_Short problem 1_.
In the model training and testing instructions, when should the --test_exp flag be used instead of --test_sim? Answer in one to three sentences.
_Short problem 2_.
Resume the model training and testing instructions after their final sentence.

* begin Document *

Training a Model (--train)

  • If you are training a model, run the main.py script with the --train flag.
  • Make sure to define the dataset and hyperparameters by calling the specific flags defined in the args variable in main.py.
  • If no dataset is provided, then the training dataset will be split into training and testing by the --train_test_split flag.
  • At the end of training, for each model set to train (defined by --model_type flag), it will store the following into its respective folder:
  • Trained model (weights stored in .pth file, ONNX file in .onnx file)
  • Training and testing RMSE losses on a per-epoch basis (stored in .npy file)
  • Training and testing RMSE loss graphs (stored in .png file)
  • Additionally, in the main exp_name directory, the following files will be provided:
  • configs directory will store all final configurations for each image with its phase(s) and timestamp
  • Logging file (stored in .log file)

Testing a Model (--test_sim or --test_exp)

If you are testing a model along with training, or simply testing an existing trained model, just add the --test_sim flag for simulated data (where ground truth variables are present), or --test_exp flag for experimental data (where ground truth variables are not present). This will produce several figures for evaluation purposes, including:

  1. An RMSE histogram to compare the performance of all trained UNet models within a specific test folder (only with --test_sim)
  2. For each model, it will also store the following, which will showcase:
  • Up to five representative images, which include:
    • Predicted Background (--test_sim only)
    • Ground Truth Background
    • Predicted Spectra (--test_sim only)
    • Ground Truth Spectra
    • Original Spectra
  • Can optionally store all representative images for each model as TIFF files

Configuration files will define the overall structure and output of each train or test phase, and can be modified accordingly.

* end Document *
* begin Data provided *

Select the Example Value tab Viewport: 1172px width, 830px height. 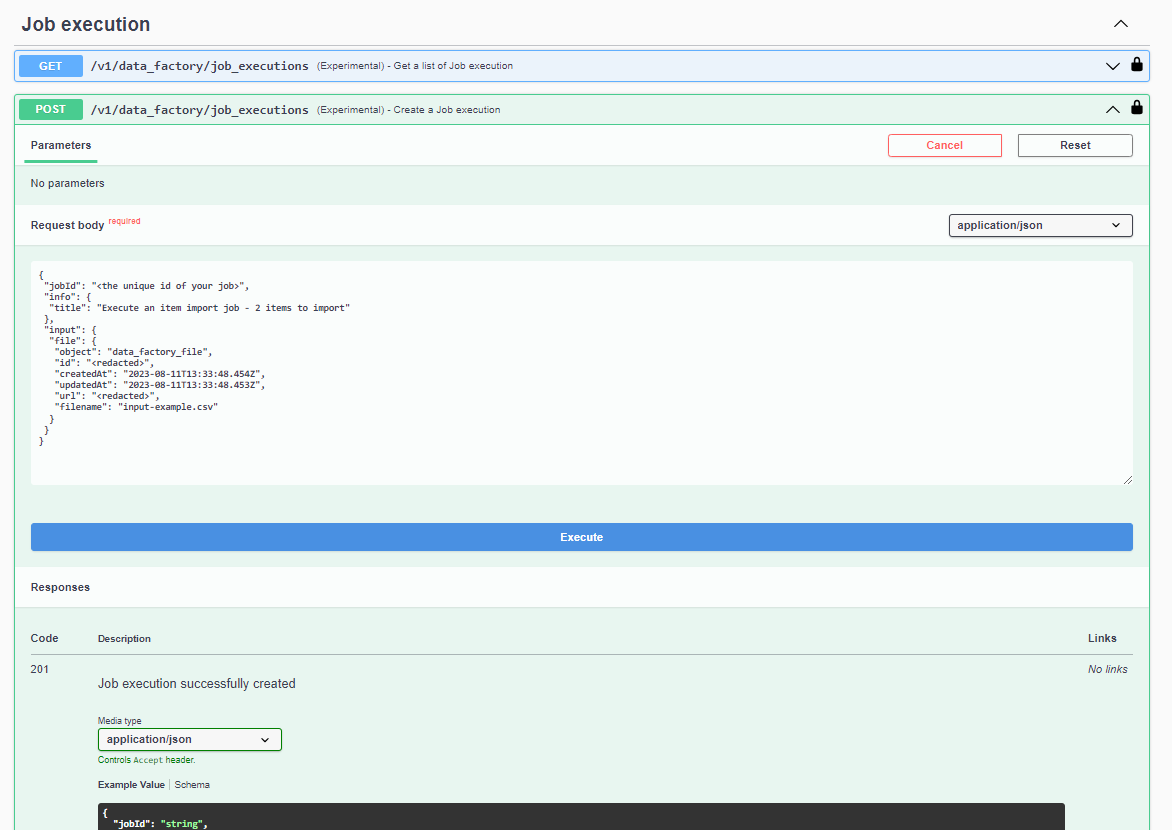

* end Data provided *

_Task output 1_.
The --test_exp flag is for experimental data, where ground truth variables are not present. The --test_sim flag is for simulated data, where ground truth variables are present.

_Task output 2_.
Note: If you are training and testing a model at the same time with two different datasets, make sure that the input, target, and ground spectral data (if applicable) use consistent variable names within both datasets.

An example of running a model to train and test is shown below.

Example

As an example, we would like to train SpecUNet on the Sample_TrainingData_10000.mat dataset and test on the simulated TestingData.mat dataset, target variable tbg4, and ground truth spectral image variable GTspt that are stored in the data folder with a learning rate of 0.001, L2-regularization factor of 0.0005, and loss function of MAE. Moreover, you would like to store the trained model with an experiment name of Trained_Model1.

In this case, the command will be as simple as:

python -m specunet_pkg --train --test_sim --exp_name "Trained_Model1" --model_type "unet" --train_path "data/Sample_TrainingData_10000.mat" --train_size 10000 --test_path "data/TestingData.mat" --test_size 5000 --input_name "sptimg4" --target_name "tbg4" --GTspt "GTspt" --lr 0.001 --weight_decay 0.0005 --loss_fn "mae"

Alternatively, you can use a configuration file to define the same training and testing parameters, as long as it is defined by your expectations:

python -m specunet_pkg --train --test_sim --exp_name "Trained_Model1" --config "config/SpecUNet.json"

If you would like to only test selected model under "Trained_Model1" on a specific dataset you would run the following command:

If Predicting Simulated Data with ground truth

python -m specunet_pkg --test_sim --exp_name "Trained_Model1" --model_type unet --test_path "data/TestingData.mat" --test_size 5000 --input_name "sptimg4" --target_name "tbg4" --GTspt "GTspt"

Alternatively use config data:

python main.py --test_sim --exp_name "Trained_Model1" --config "config/SpecUNet.json"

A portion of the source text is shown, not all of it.